Start of Block
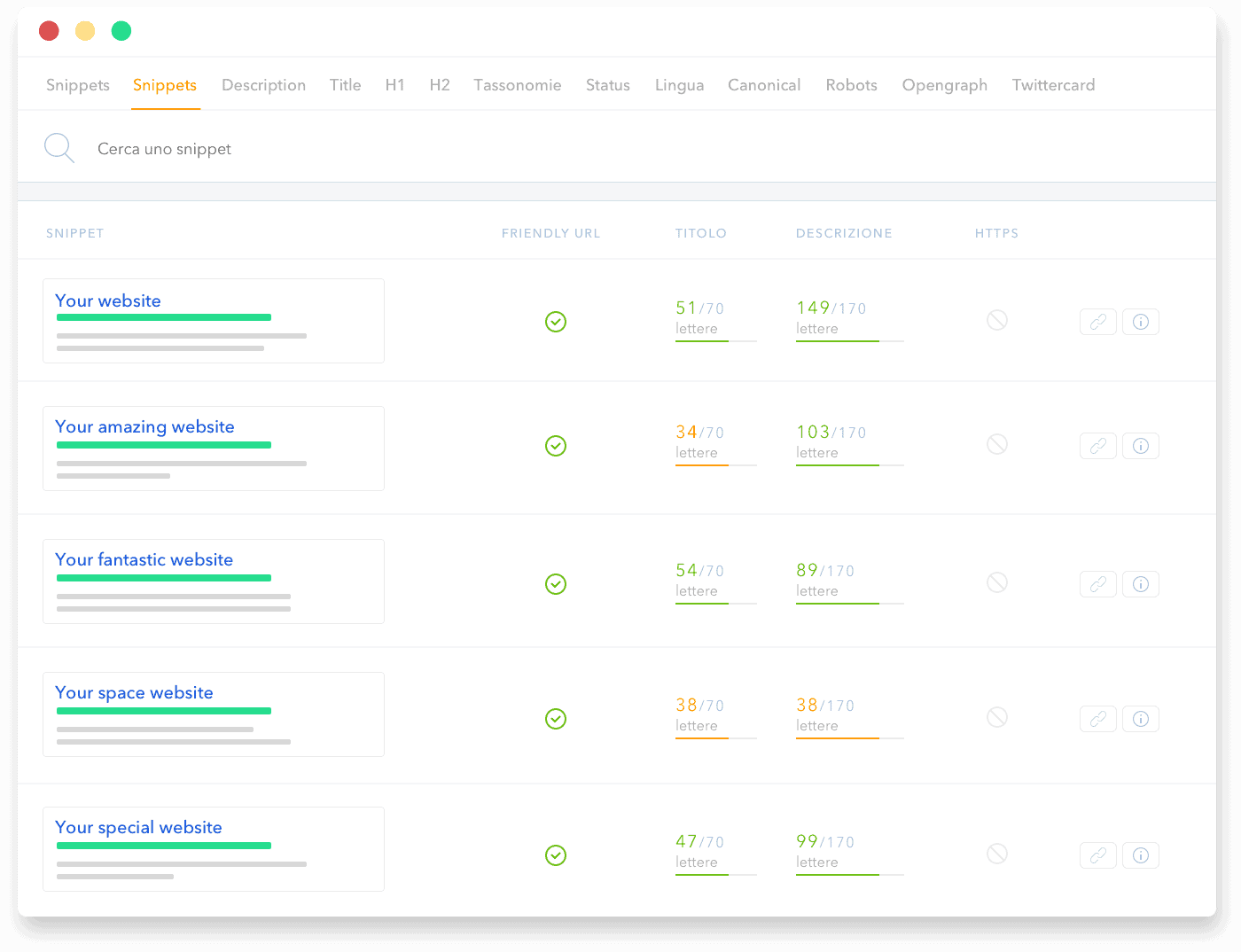
Task: Click the info icon for Your special website
Action: (x=1141, y=855)
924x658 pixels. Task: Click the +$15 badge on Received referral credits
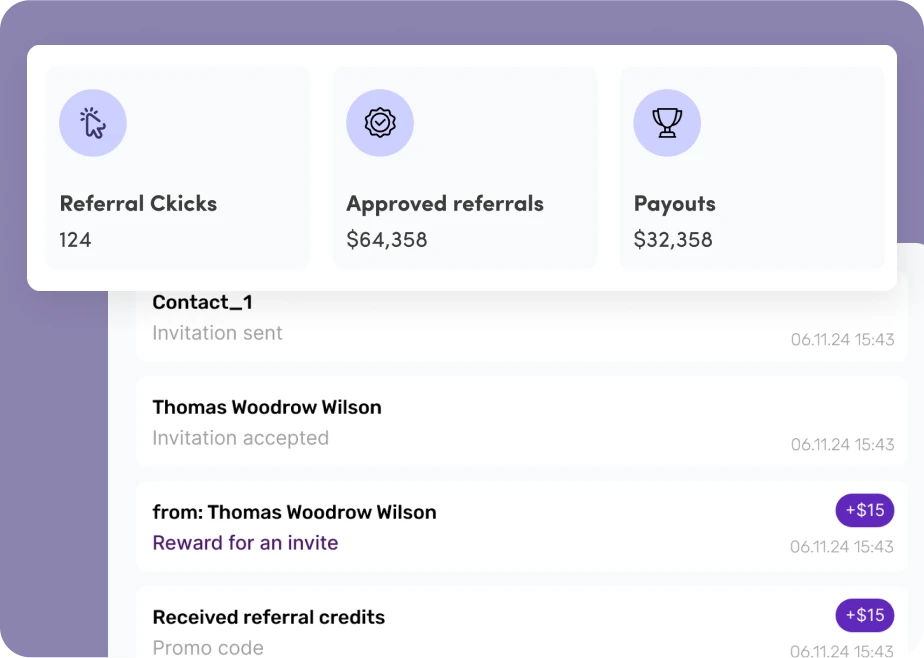[x=865, y=615]
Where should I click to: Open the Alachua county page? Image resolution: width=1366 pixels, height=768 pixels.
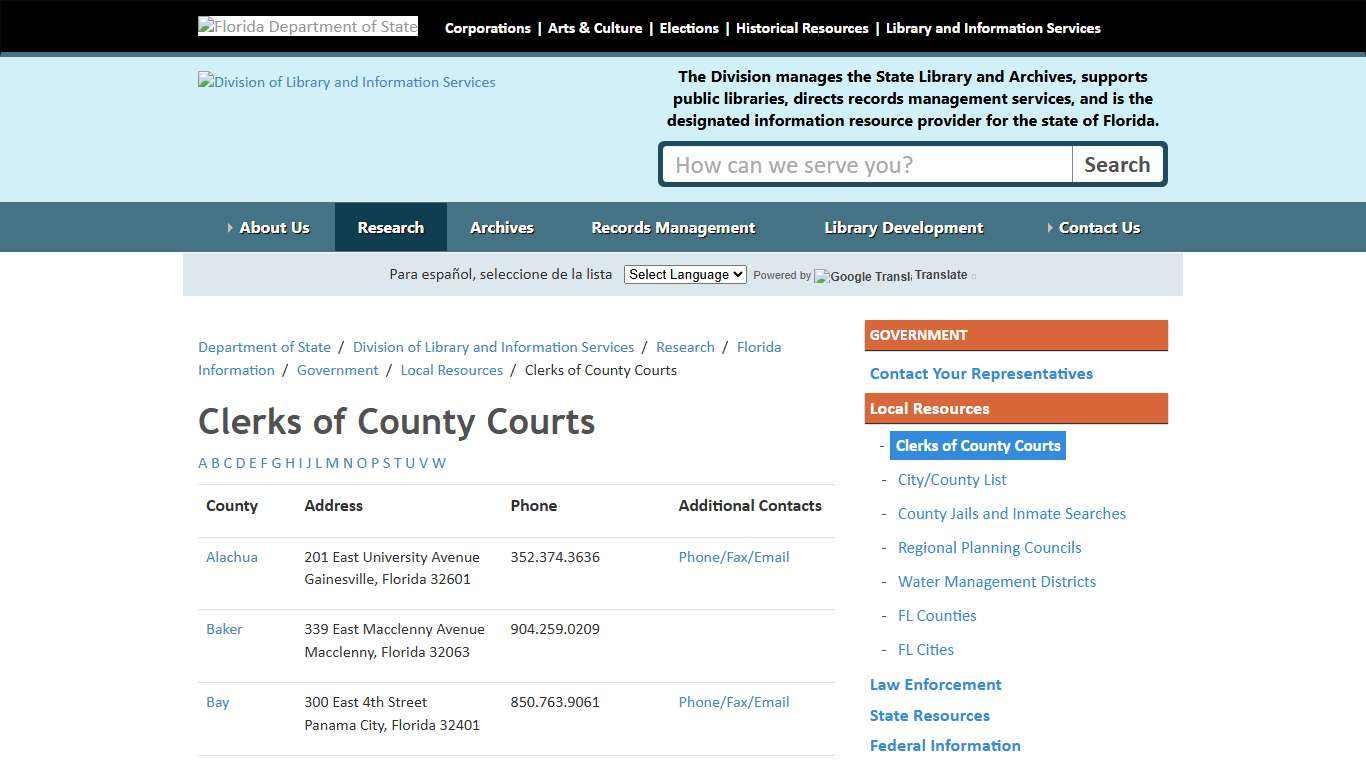pos(231,557)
End of Block
Would you restate word for word only the lines from the one containing "924x658 pixels. Task: Click" to the final line of the material, both ends included, without any pictures?

924x658 pixels. Task: Click the +$15 badge on Received referral credits
[x=865, y=615]
Where should I click to: Open the Alachua county page? Image resolution: width=1366 pixels, height=768 pixels.
pos(231,557)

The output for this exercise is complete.